The petition was not, of course, about a renaming but the correction of a spelling error. The Complete Oxford English Dictionary, 2nd edition, 1989, makes this point quite clear. It gives the following definitions:-

laine: A name given to certain tracts of arable land at the foot of the Sussex Downs.
Whereas:-
lane: is "a narrow way between hedges or banks, a narrow road or street between houses or walls, a bye-way."

It is an open-and-shut case that an appropriate name for this passage-way leading off Bond Street, and lying within the area known as North Laine is "Bond Street Lane". The presence or absence of an "i" may seem to some people a minor matter but it is also regrettable that the misuse and consequent devaluation of a word should be perpetuated in permanent official street signs. Unfortunately there are legal ramifications which require the Council to follow the set procedure even in this case. In other words the Council cannot correct its own mistakes unless formally requested to do so by a member of the public.

Saturday 7 January 2012

Latest TV - "The Vote"



"The Vote: Brighton & Hove is Latest TV’s answer to Question Time!

Three heavyweight politicians – Lord Bassam of Brighton, Council
Leader Bill Randall, and Mike Weatherley MP – look out over the city
and debate the big political issues in Brighton and Hove. Your referee
for the event is Frank le Duc and as you might expect it makes
exciting viewing.

We also feature a film on Occupy Brighton, and Green Party Leader Caroline Lucas MP is interviewed about new local energy from wind farms and the launch of The Eco Technology Show 2012 in Brighton and Hove.

The Treason Show’s Mark Brailsford adds the essential government
information."

Friday 6 January 2012

Open Market - redevelopment begins

The transformation of Brighton’s historic Open Market starts next week – beginning with the relocation of market traders to a specially-built, temporary home in nearby Francis Street.

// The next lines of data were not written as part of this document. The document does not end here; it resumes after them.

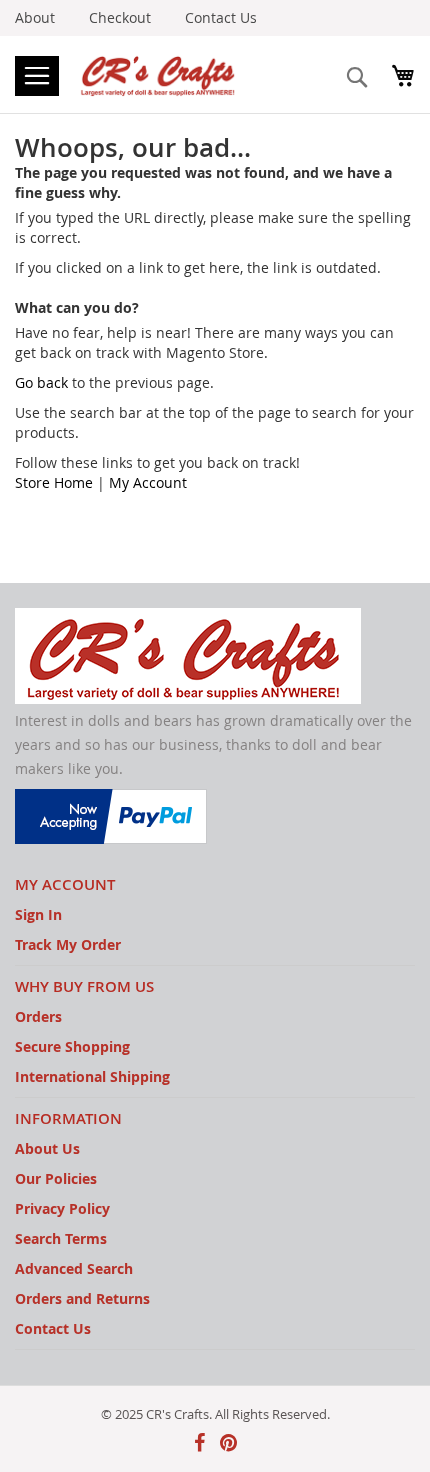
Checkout (120, 17)
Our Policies (56, 1178)
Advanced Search (74, 1268)
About (35, 17)
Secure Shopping (72, 1046)
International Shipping (92, 1076)
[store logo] (160, 74)
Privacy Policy (62, 1208)
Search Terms (61, 1238)
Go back (41, 382)
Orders (38, 1016)
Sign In (38, 914)
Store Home (54, 482)
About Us (47, 1148)
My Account (148, 482)
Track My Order (68, 944)
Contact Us (221, 17)
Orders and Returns (82, 1298)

A variety of stallholders will trade from the new base between Ditchling Road and London Road, starting on Monday July 9.  They will be selling a range of goods including flowers, eggs and bacon, pet food and supplies, haberdashery, fish, fruit, veg and groceries alongside the market café.

Housing association, The Hyde Group, will then begin work on the £18m major transformation of the old market – beginning with demolition scheduled to start mid January.

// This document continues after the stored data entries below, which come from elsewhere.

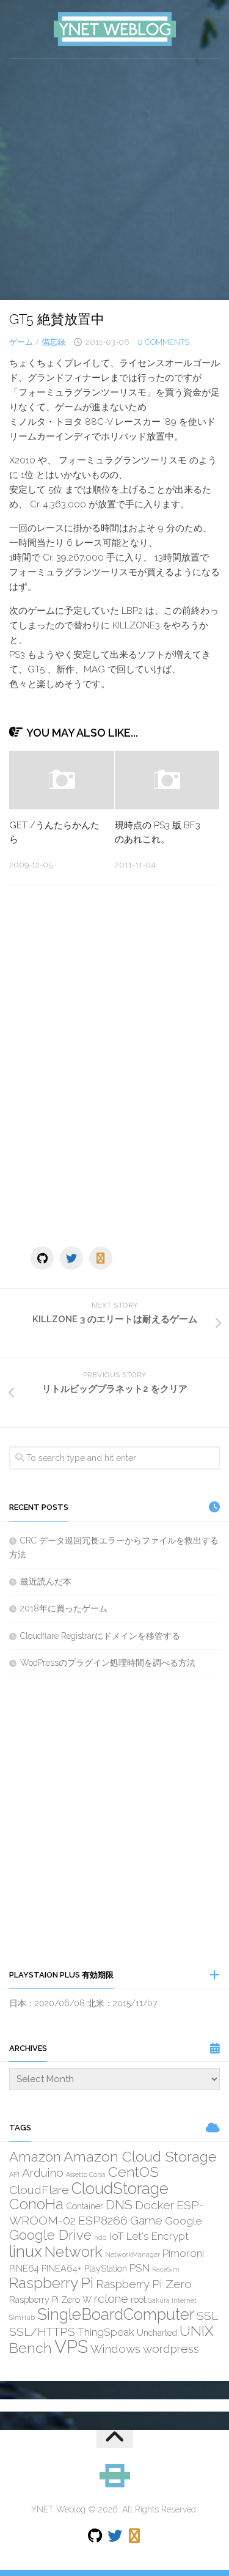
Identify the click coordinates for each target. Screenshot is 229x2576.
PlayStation (105, 2268)
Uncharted (157, 2332)
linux (25, 2251)
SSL (207, 2315)
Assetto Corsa (86, 2174)
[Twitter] (71, 1258)
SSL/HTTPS (42, 2331)
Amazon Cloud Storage (140, 2156)
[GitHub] (42, 1258)
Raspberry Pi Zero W (50, 2299)
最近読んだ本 (45, 1581)
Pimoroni (183, 2253)
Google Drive (50, 2235)
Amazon (35, 2157)
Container (84, 2206)
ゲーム (21, 342)
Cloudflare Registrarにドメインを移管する (100, 1636)
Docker (154, 2205)
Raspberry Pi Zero (144, 2284)
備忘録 (53, 342)
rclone (111, 2298)
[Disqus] (114, 1062)
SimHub (22, 2317)
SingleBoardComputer (115, 2314)
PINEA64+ (62, 2268)
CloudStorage (120, 2188)
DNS (119, 2204)
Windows (115, 2348)
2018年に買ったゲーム (63, 1608)
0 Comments (163, 342)
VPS (71, 2346)
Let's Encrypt (157, 2236)
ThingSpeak (106, 2332)
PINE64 (24, 2268)
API (14, 2174)
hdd (100, 2237)
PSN (139, 2268)
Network (74, 2252)
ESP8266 (103, 2220)
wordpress (171, 2348)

Full Council press release.

Tuesday 3 January 2012

Sir Simon Jenkins & the Brighton Centre




Sir Simon Jenkins, the new President of the Regency Society, in an interview in today's Argus vociferously condemns the design of the Brighton Centre on Kings Road describing it as an "outrage".


The Brighton Centre
Some people may consider this judgement a little harsh and even wonder if he is confusing it with the Kingswest Centre next door. . . .

The Kingswest Centre

Timothy Carder in the Encylcopaedia of Brighton describes Kingswest as 'probably the most heavily criticised in the town for its appearance in such a prime location.' The Brighton & Hove 'Pevsner' calls it 'intrusively aggressive'. Perversly for such a prime location it once had no windows at all. The one shown here, added later, does provide some relief to the starkness.